Vision Transformers: Transforming Computer Vision to the next level

Limas Jaya Akeh
Bina Nusantara IT Division
2 min readMar 29, 2022
Photo by Andrew Itaga on Unsplash

So you’ve been working on your next Computer Vision Project, and you wonder — which model should I use? Should I use AlexNet, or maybe ResNet? Convolutional Neural Networks (CNN) has always been the go-to solution for most tasks in Computer Vision application, however, a new State-of-the-Art proposed by Dosovitskiy et.al. tries to use Transformers Encoder (the Self-Attention one, not the film) for Computer Vision tasks. Yes, you heard it right. Transformers used in Natural Language Processing tasks is now also used for Computer Vision tasks.

On this post, I will give a very brief high-level ELI5 explanation that is easily understandable for anyone!

Vision Transformer Architecture by Dosovitskiy et.al.

A Vision Transformer will perform the following:

  1. Convert the image into patches (or fragments of an image)
  2. Add a special vector embedding at the very start (called Class Embedding), which will be the output
  3. Process all patches simultaneously
  4. Take the special vector embedding out, this vector will now contains information
  5. Use it to perform the task you want, such as Image Recognition

If you’re like me, you might be confused at start. The simplest explanation is “Imagine using Transformers, but you convert the image to words”. At Transformers architecture, you want to convert a sentence of words into some sort of math vector, Vision Transformer basically convert an image into small patches or fragments, which can be thought as “words”, and an image as a “sentence”.
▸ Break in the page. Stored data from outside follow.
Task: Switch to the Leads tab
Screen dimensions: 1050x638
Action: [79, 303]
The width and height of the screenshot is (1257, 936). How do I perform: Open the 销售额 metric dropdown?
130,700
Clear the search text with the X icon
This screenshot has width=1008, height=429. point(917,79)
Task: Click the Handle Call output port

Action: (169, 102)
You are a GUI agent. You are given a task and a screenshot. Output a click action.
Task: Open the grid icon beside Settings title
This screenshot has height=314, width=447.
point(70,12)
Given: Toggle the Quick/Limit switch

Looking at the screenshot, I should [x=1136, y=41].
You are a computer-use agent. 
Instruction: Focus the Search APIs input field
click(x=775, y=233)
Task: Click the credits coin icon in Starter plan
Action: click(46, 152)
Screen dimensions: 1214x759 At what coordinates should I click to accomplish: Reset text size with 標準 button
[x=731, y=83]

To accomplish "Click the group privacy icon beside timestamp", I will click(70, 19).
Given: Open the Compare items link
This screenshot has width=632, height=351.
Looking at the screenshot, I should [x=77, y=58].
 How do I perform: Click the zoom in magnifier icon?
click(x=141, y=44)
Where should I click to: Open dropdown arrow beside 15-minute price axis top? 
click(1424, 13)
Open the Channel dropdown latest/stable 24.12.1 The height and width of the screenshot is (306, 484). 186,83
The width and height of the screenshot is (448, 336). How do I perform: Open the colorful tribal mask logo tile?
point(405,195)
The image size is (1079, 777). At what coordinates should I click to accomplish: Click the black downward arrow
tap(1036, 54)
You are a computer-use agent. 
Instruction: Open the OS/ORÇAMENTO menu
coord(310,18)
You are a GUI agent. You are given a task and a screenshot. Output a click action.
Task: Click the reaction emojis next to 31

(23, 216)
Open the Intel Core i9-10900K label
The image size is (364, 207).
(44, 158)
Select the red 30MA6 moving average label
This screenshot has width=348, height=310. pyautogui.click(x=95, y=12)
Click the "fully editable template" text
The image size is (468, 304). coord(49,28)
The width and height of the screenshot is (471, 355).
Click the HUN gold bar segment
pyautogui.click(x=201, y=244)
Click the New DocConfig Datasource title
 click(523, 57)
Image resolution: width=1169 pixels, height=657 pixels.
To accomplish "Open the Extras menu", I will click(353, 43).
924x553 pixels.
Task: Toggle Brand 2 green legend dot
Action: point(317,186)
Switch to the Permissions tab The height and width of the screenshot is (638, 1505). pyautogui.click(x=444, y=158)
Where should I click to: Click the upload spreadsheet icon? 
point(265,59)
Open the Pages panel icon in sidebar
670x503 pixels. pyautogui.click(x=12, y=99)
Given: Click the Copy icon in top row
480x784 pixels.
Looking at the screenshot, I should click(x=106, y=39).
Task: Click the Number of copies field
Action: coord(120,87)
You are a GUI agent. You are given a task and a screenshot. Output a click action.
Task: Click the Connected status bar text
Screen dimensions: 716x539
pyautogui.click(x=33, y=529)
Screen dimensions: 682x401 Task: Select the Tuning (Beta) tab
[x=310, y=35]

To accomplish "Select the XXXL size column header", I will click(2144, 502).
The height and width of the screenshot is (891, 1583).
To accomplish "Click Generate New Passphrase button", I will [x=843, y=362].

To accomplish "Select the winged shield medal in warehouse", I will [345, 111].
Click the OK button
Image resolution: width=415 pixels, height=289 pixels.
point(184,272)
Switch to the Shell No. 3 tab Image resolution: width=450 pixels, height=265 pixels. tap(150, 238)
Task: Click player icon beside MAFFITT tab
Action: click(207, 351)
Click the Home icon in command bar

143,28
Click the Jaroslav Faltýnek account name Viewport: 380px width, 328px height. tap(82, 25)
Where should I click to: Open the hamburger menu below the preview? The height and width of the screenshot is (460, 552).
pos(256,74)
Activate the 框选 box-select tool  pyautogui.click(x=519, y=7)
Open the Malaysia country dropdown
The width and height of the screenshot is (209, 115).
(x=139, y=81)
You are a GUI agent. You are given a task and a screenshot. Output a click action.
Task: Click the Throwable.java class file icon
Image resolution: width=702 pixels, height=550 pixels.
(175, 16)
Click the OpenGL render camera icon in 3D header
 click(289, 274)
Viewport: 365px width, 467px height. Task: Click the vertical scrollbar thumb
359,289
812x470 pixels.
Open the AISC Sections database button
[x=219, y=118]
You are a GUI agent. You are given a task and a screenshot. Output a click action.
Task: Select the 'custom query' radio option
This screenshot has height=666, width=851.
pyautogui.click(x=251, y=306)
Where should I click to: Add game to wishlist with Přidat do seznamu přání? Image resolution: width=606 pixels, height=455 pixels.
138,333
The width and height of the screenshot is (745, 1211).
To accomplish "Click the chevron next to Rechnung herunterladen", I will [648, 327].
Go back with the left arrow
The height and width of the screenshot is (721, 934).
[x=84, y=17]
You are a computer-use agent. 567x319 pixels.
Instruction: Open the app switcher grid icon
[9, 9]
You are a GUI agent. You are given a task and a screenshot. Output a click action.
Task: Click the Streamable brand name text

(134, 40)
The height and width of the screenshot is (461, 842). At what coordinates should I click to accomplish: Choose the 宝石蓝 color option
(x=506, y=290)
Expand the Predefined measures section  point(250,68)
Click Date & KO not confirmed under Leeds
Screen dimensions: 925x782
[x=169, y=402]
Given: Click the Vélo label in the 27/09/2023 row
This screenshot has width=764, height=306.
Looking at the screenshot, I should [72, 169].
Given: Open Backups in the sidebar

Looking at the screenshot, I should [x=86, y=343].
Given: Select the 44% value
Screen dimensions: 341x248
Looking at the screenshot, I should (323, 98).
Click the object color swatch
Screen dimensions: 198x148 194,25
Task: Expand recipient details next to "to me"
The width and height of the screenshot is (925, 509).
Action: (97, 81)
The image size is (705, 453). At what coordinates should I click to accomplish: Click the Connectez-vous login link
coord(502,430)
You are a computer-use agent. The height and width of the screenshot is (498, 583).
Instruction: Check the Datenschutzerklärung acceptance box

These patches, combined with an information about their position (since order of images matter for context of the image) will then be passed through the Transformer Encoder, which would produces an information about the image.

A special embedding called Class Embedding, contains the information about the class or target you’re trying to predict, processing it through the encoder would then give you a processed embedding. You can now use this and feed it to any other ML models, for example, a MLP head for image recognition tasks.

--

--